THE RIGHT HAND OF THE FATHER

by Carlos Hernandez

AUGUST 2007 #4
   

 

So that is why my the real Ryuu went to enormous trouble and expense to commission the Nakamura Prosthetics Concern to make the robot Ryuu into this arm. They had to work with Clarke to do it; it was their first collaboration; they have started a whole sub-business around that partnership, thanks to my son, who has been repeatedly offered high-paying jobs by both of them. But he refuses them, because he is almost a CFO at Gusto Tequila. The arm does not speak--it has no mouth!--but I can feel it thinking, which is almost as good and sometimes better than words. It obeys my commands, it is an arm first after all, a built-in tool, but if I want to I can let it act on its own. I do that a lot. It is much more interesting than simply commanding it all the time. And now when I do the dishes it feels like I have a helper, even though it is my own arm it is not my arm, there is a different soul in it, and when two souls wash dishes together it is easier and less of a burden.

8.


I had read every word as Mr. Oono dictated. At first I fussed over the arm, wanting to make sure it was up for the task, but the arm didn’t need much of my help: unlike a human, the hand could write from any angle with equal ability, and from its perpendicular position to the notebook it was able to cover a page with words without difficulty. The only thing I did for it was flip pages, and whenever I forgot to it flipped for itself. Its handwriting wasn’t particularly good, but it was better than mine.

I knew he had finished when the prosthetic dropped the pen. That broke the spell; I looked up from the notebook a little dazed, having been suddenly transported out of the story and back into my body. “Now for sake!” Mr. Oono said. His shirt was still off and he did not reattach his arm. He went to the refrigerator and pulled out two small green screw-cap bottles of cold sake, the kind I’d always imagined was only for export and that no actual Japanese drink. He handed them to me and I opened both of them and handed one back to Mr. Oono. After his story, I knew there was no way we’d be drinking from cups--cups would have to be washed later--so I said, “Domo arigato, Mr. Oono. Kampai,” and took a long pull. And he laughed and asked, “Hiya! All the time you speak Japanese?” We both laughed and drank. It was a clean and cucumbery sake, surprisingly good.

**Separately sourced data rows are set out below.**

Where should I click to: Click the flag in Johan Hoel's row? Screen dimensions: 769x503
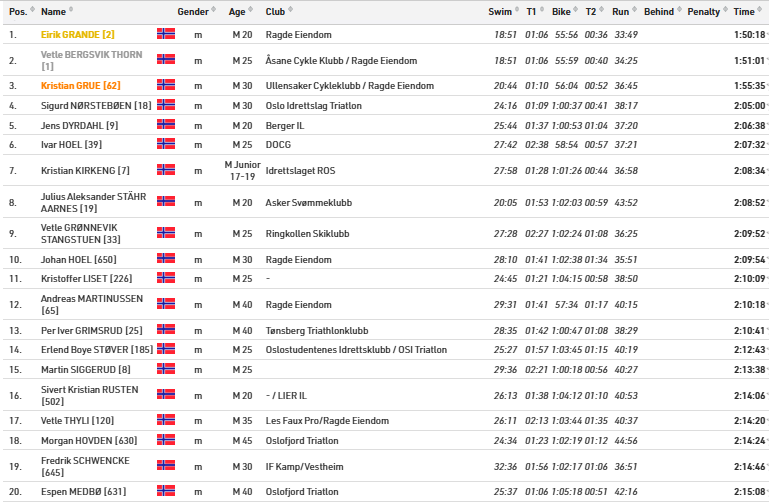(x=166, y=259)
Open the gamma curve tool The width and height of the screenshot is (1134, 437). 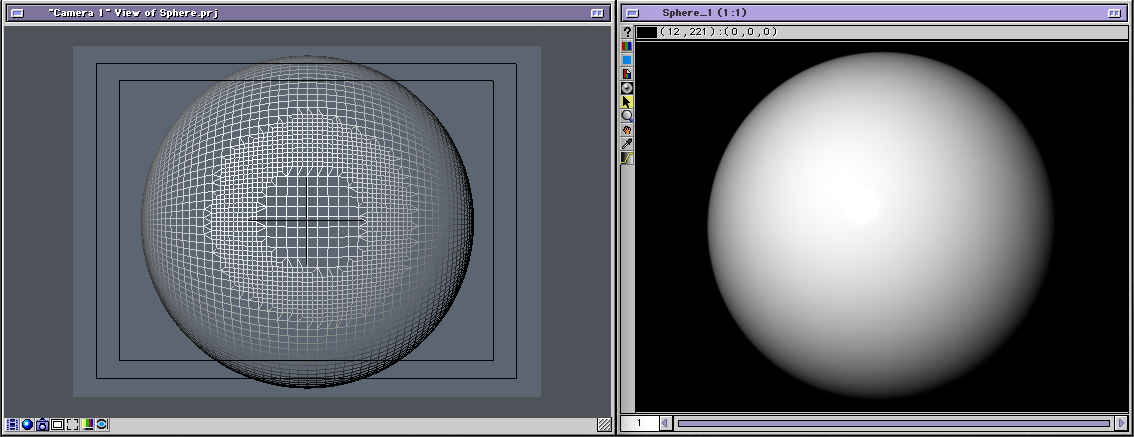pos(627,158)
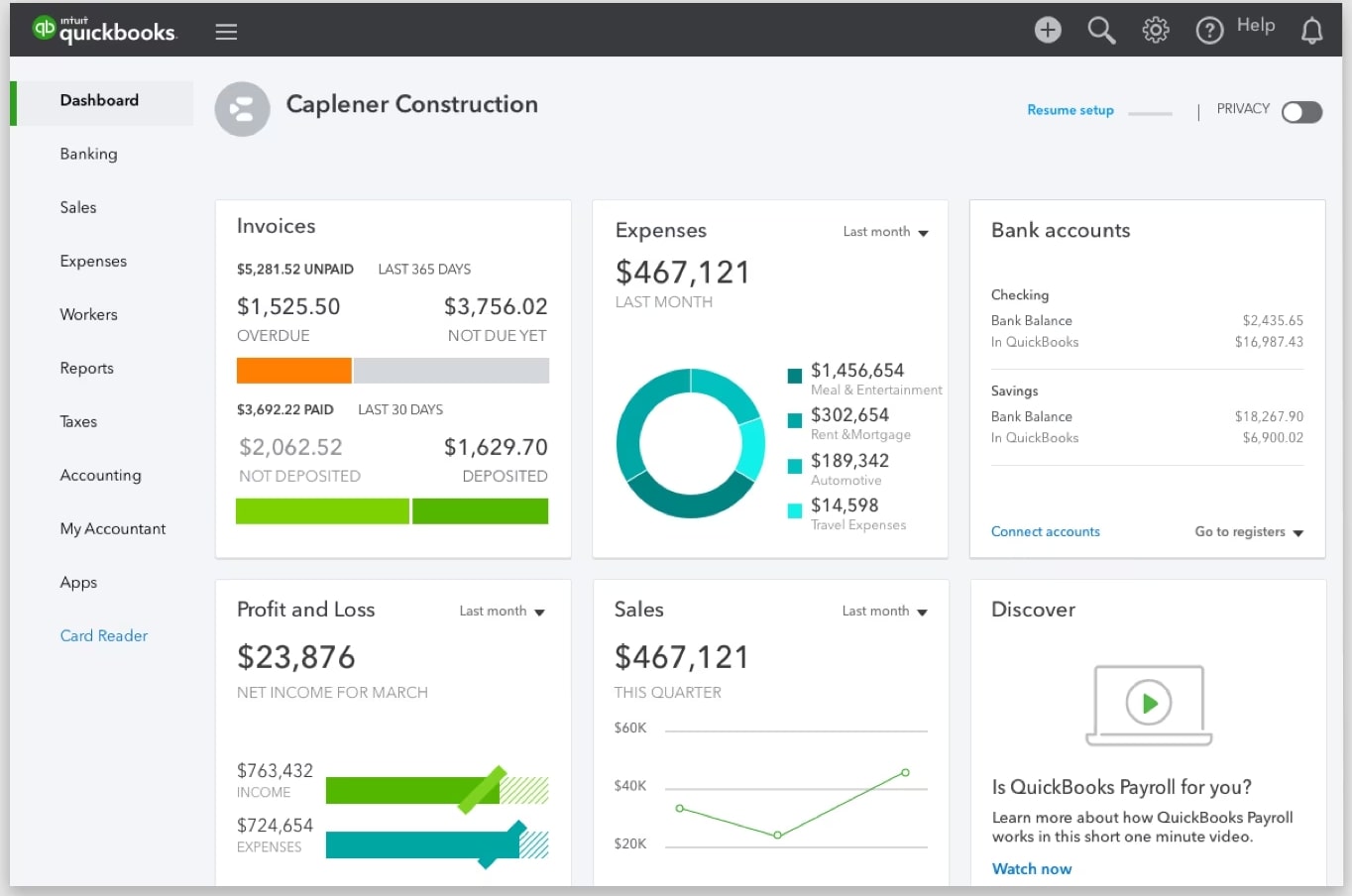The width and height of the screenshot is (1352, 896).
Task: Click the QuickBooks logo in the top bar
Action: tap(104, 30)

Mr. Oono drank his like a champion and did not set his bottle down on the kontastu until he had finished it. “Ah!” he said. And then, touching his stomach, which was as round and wrinkleless as a gorilla’s, he added, “Excuse me please. I must go fill the bathroom.” I almost did a spit-take. He stood lingering for a few seconds, smiling and making sure I had recovered, and then picked up his shirt--but not his arm--and went to use his nagging toilet.

It was almost as if I was on a date with his arm and he, playing the chaperone, had decided to excuse himself to give us lovebirds a few moments alone. I knelt and took a fortifying swig of sake and touched it. The hair felt soft and real, but the skin, again, felt shockingly wrong; it felt like the skin of a sea-mammal who needed a tough and insulated hide to survive in harsh oceans.

Someone began to unlock the front door. Maybe there was to be an interpreter--a human interpreter--after all? A strange rush of guilt made me finish my sake quickly. I put the bottle next to Mr. Oono’s on the kontatsu, but then, worrying that it would leave a ring-stain, moved it to the floor. Then I stood and straightened myself to receive the new guest like someone who was supposed to be there.

Ryuu walked in, the real, soon-to-be-CFO Ryuu. I had no idea he would be coming; I had prepared no questions for him. He was indeed very tall, and had on a suit worth as much as the Blue Book value of my car. When he saw me, he forgot about closing the door and rushed over to me with an extended arm. “You must be Mr. Warbing! It is an honor to meet you sir. I’m Mr. Oono’s son. Please, call me Ryuu.”

For a fleeting, utterly unreasonable moment, I imagined that Mr. Oono had not really gone to the bathroom, but had snuck out a window and transformed himself into his son, that they were one person in the same and that this was his last and greatest trick of the day. The feeling lasted less than two thuds of my heart, but it was real. But then, as I was shaking Ryuu’s right hand, I remembered that the other Ryuu--the one that served as Mr. Oono’s new arm--lay on the kontatsu behind me. This Ryuu’s hand was organic, human, vulnerable in a way Mr. Oono’s would never be again. Of course they weren’t the same person. What a stupid thing to think.

But, just to be sure, as I shook his hand I replied by saying “The pleasure is all mine, Mr. Oono.”